## Exercise prompt
Reproduce the lines from the one containing "At what (x,y)" through the one containing "Looking at the", inclusive, with the pictures left out.

## Raw data

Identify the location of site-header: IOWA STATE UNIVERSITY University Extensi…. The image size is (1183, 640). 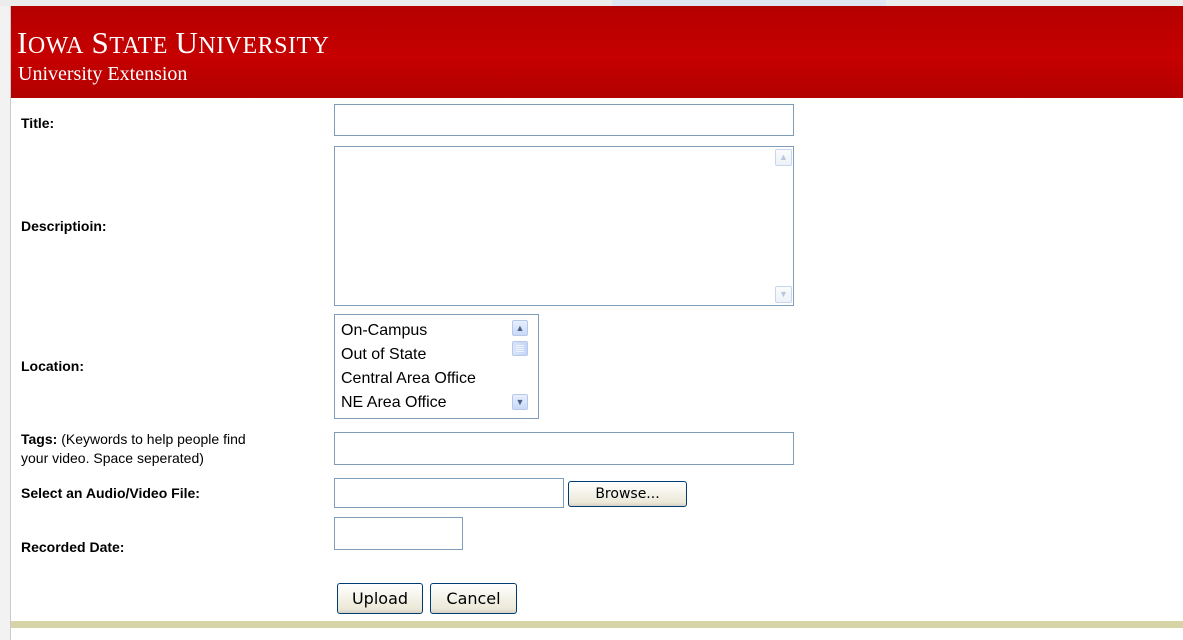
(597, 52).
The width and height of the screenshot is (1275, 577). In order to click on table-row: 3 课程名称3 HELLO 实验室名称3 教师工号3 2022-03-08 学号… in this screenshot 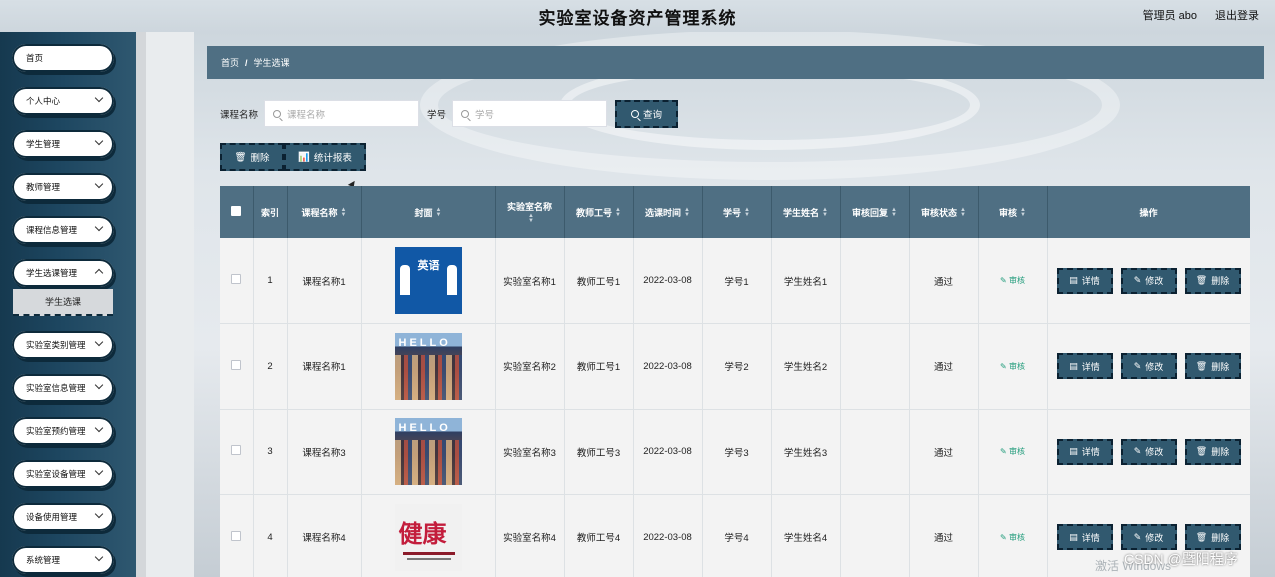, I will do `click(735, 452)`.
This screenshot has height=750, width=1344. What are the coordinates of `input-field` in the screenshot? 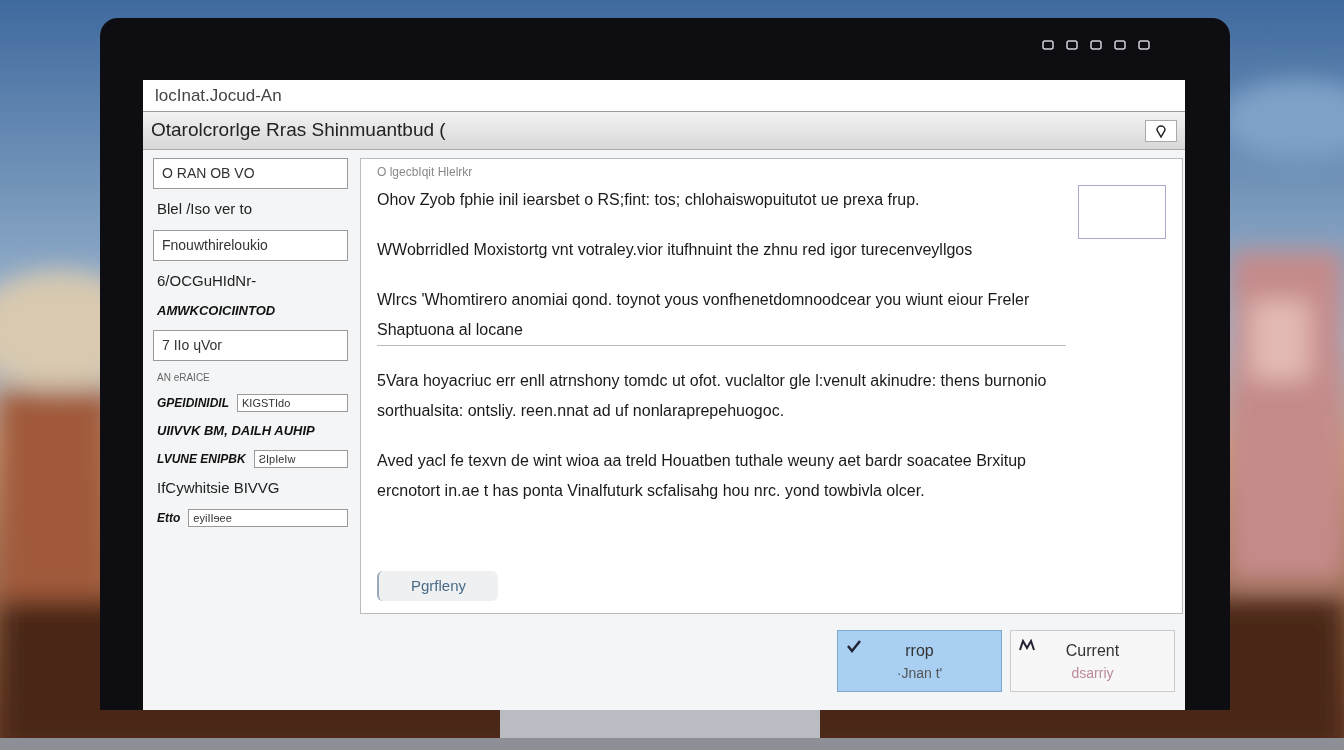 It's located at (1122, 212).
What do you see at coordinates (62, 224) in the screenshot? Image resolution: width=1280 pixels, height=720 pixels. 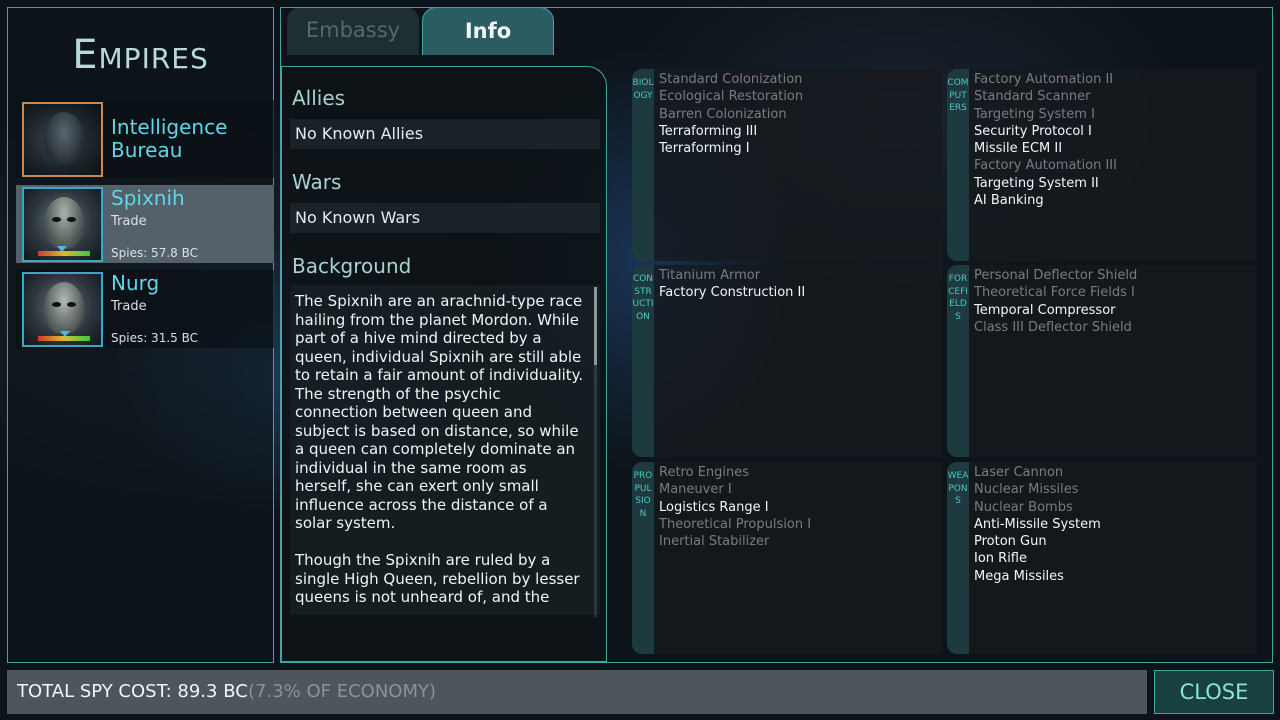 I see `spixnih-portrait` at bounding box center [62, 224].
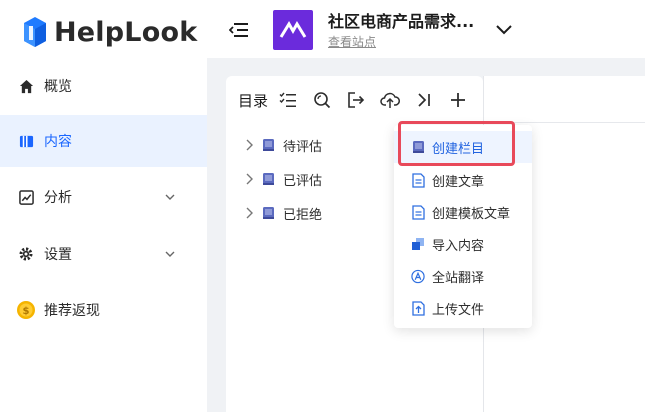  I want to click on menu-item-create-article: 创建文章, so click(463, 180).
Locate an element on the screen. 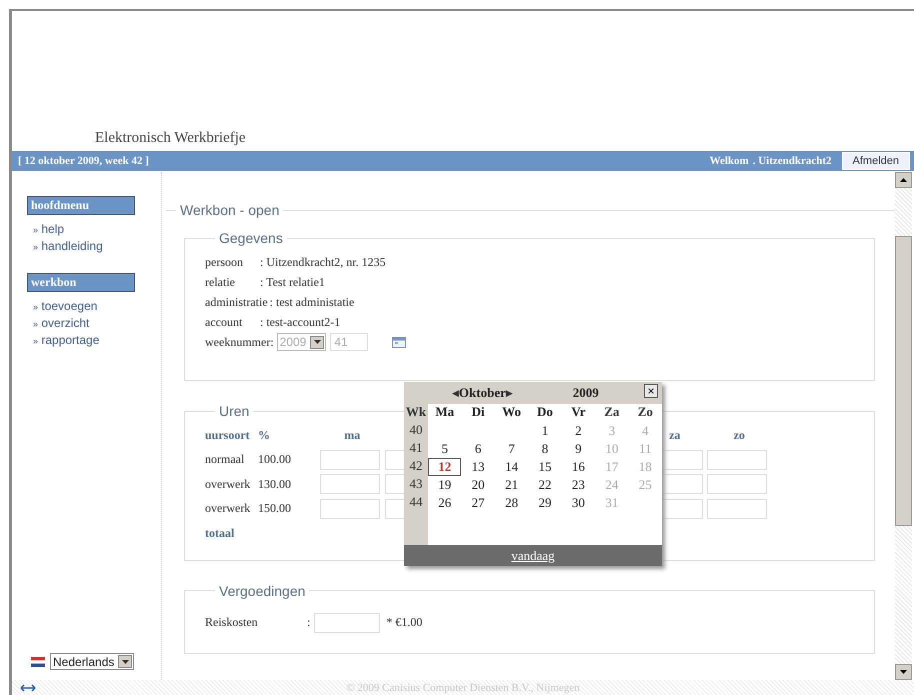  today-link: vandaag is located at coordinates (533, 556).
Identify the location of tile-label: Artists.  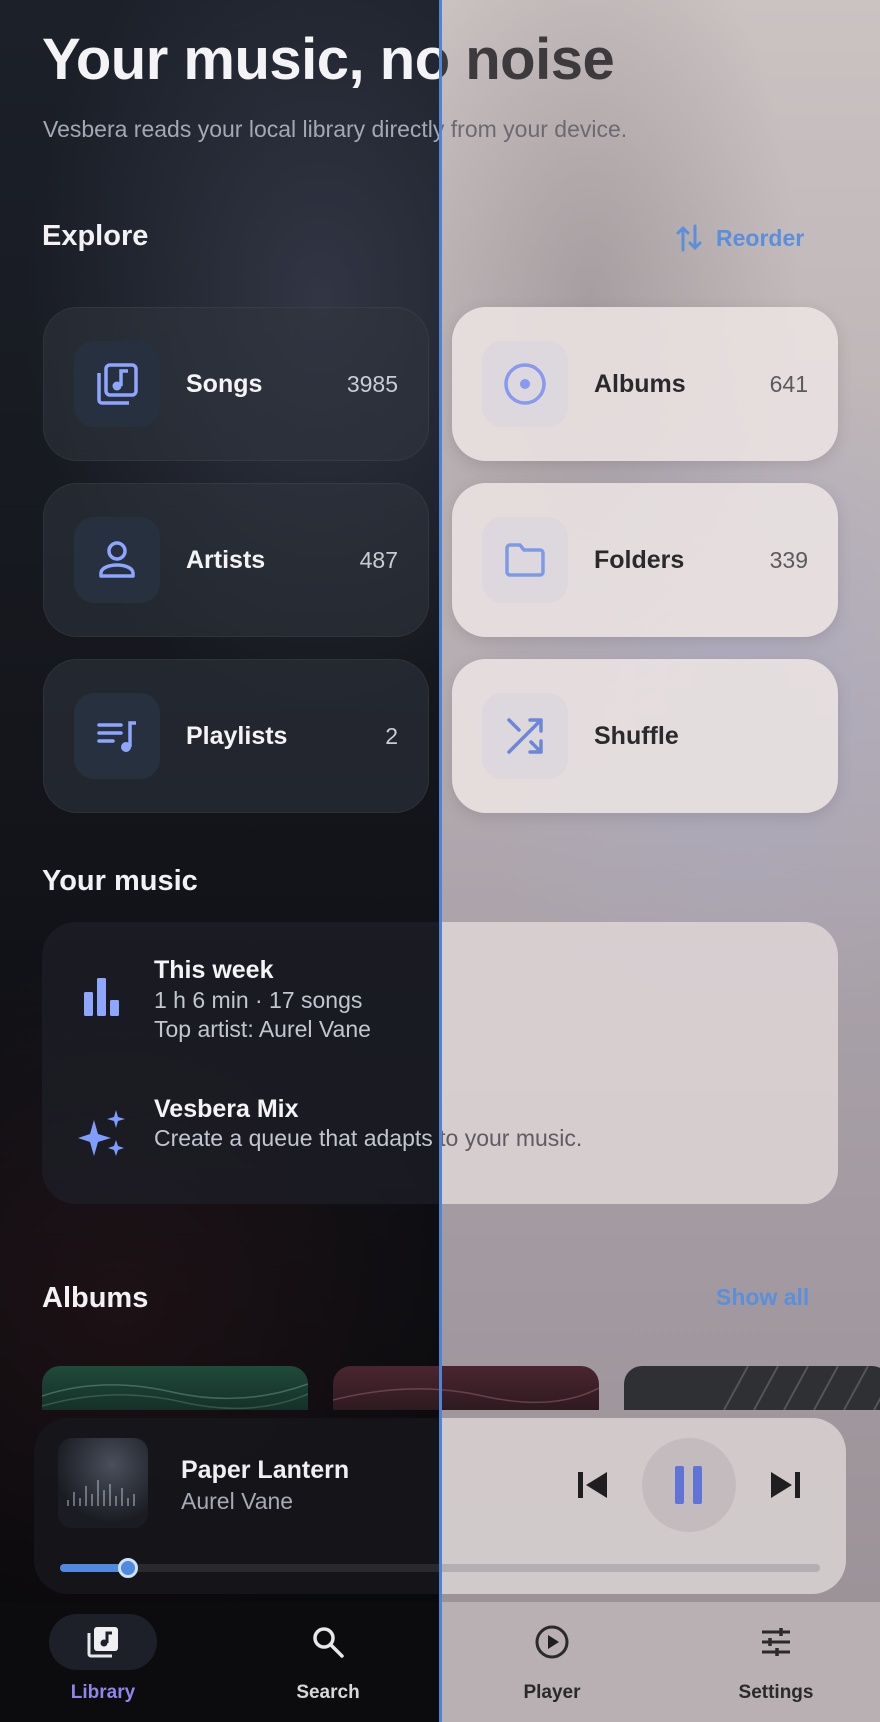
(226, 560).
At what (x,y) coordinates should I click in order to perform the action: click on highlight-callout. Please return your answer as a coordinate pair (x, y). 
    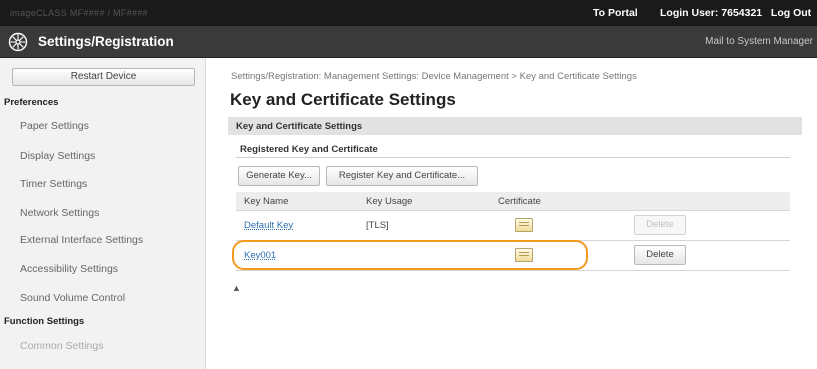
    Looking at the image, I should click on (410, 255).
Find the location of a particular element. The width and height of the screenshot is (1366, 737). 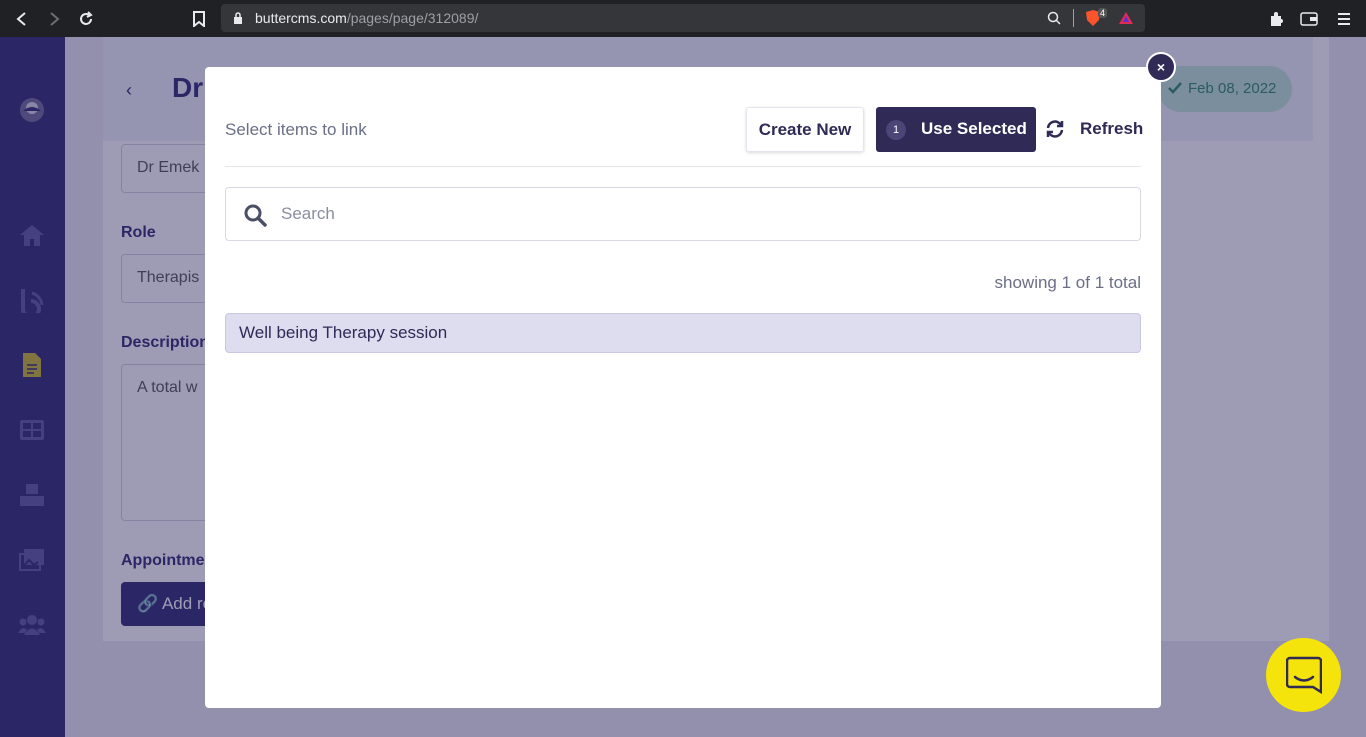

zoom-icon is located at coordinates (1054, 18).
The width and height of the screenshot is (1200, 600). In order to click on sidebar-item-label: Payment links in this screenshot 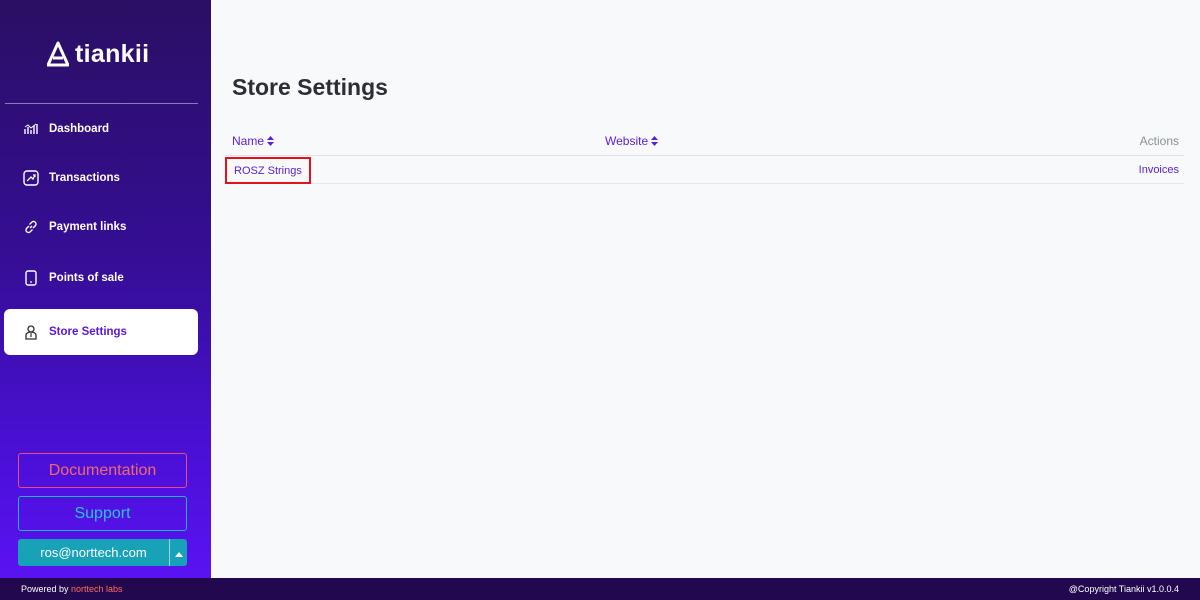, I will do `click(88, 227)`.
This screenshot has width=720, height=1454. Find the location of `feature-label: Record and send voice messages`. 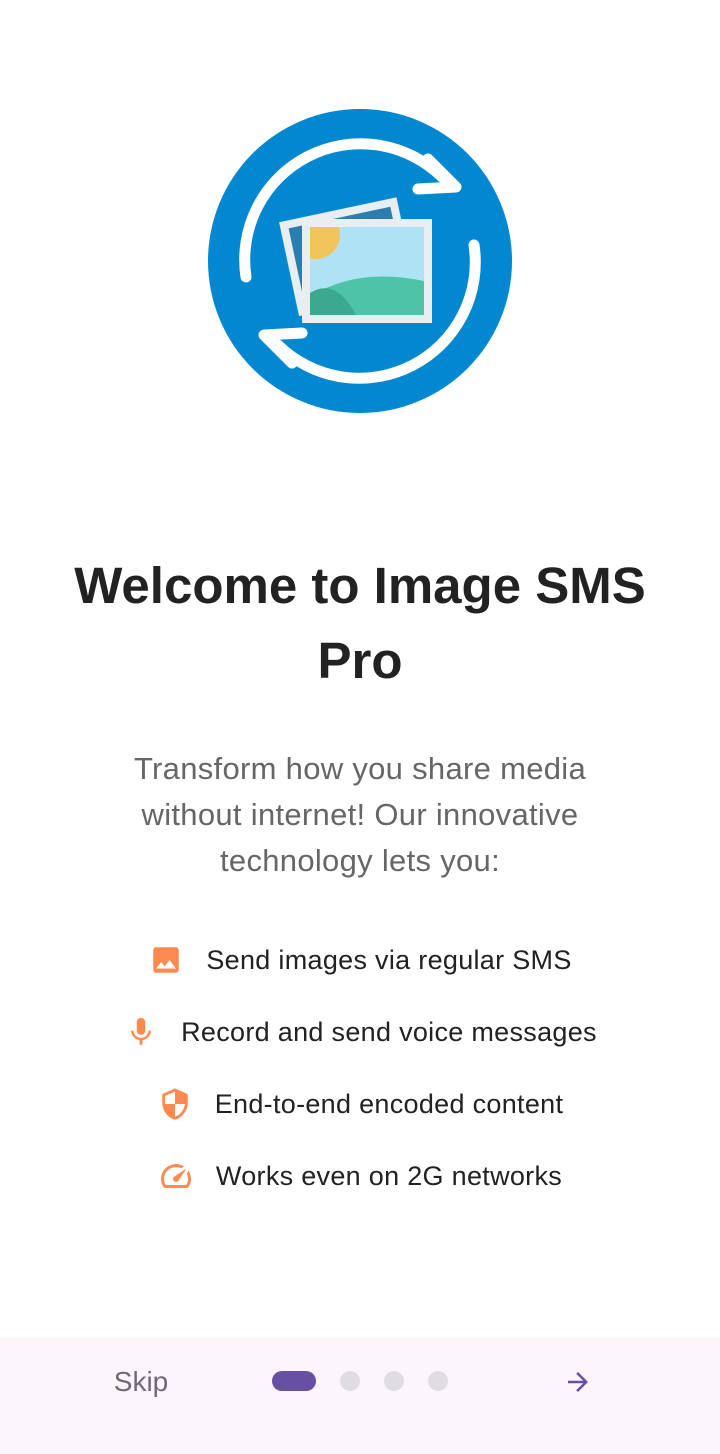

## Reply to the task
At what (x,y) coordinates should I click in order to perform the action: click on highlight-callout. Please return your answer as a coordinate pair (x, y). 
    Looking at the image, I should click on (410, 255).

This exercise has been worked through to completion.